Interpretation Introduction

Interpretation:

The function ${\text{x(t}}_{\text{1}}{\text{) = x(t}}_{\text{0}}\text{+Δt)}$ is to be expanded as a Taylor series in time step $\text{Δt}$, up to order of ${\text{(Δt)}}^{\text{2}}$. It is to be shown that the local error is $\left|{\text{x(t}}_{\text{1}}{\text{)-x}}_{\text{1}}\right|\sim {\text{C(Δt)}}^{\text{2}}$.

Concept Introduction:

The Taylor series is a series expansion of a function $\text{f(x)}$ at a point in time step $\text{Δt}$

$\text{f(x) = f(a) + Δt f ' (a) +}\frac{{\text{(Δt)}}^{\text{2}}}{\text{2!}}\text{f '' (a) +}\frac{{\text{(Δt)}}^{\text{3}}}{\text{3!}}\text{f ''' (a) + }\text{. }\text{. }\text{. }$

From the given condition ${\text{x = x}}_{\text{0}}{\text{ at t = t}}_{\text{0}}$, we can substitute $\dot{\text{x}}\text{ = f(x)}$.

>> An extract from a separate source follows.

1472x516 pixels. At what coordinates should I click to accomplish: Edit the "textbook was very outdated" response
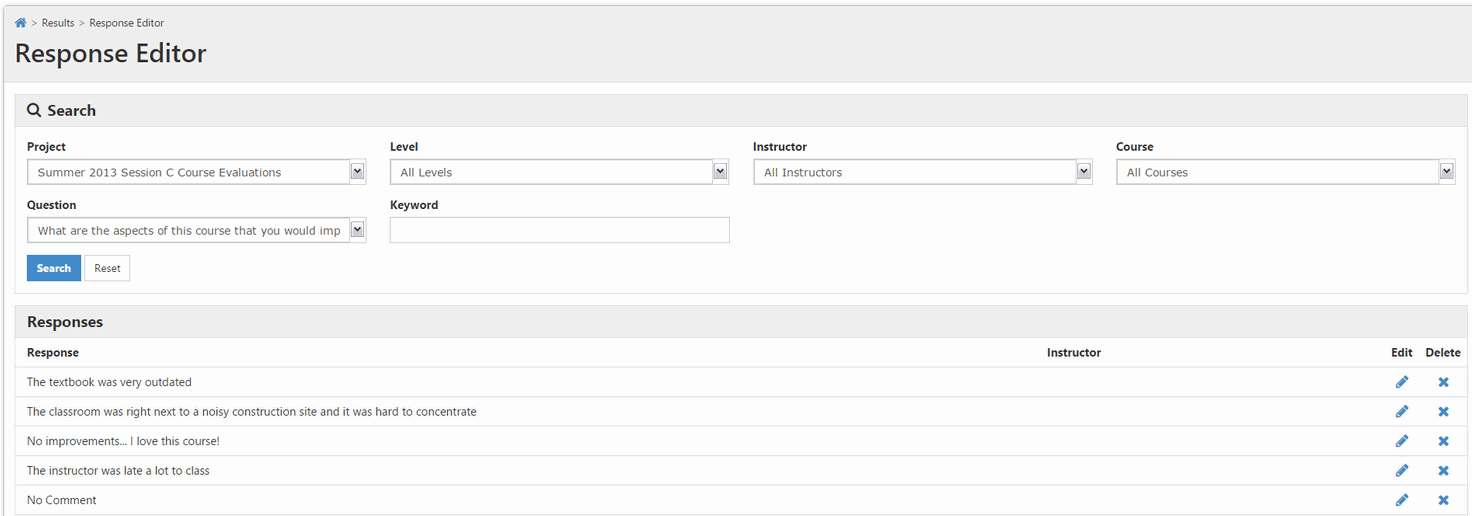1402,382
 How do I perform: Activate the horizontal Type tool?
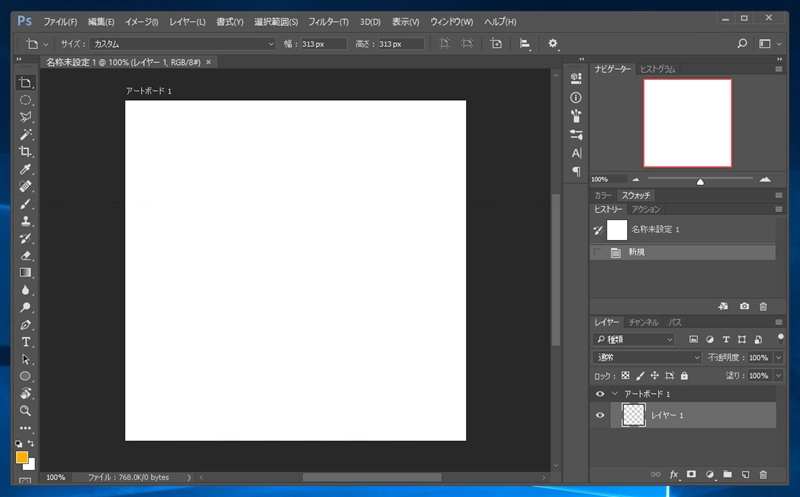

Euler method is a numerical approach for solving ordinary differential equation with a given initial value.

The general rule for Euler approximation is ${\text{x}}_{\text{n+1}}{\text{ = x}}_{\text{n}}{\text{+ f (x}}_{\text{n}}\text{)Δt}$

Local Error = $\left|{\text{ x(t}}_{\text{1}}{\text{) - x}}_{\text{1}}\right|$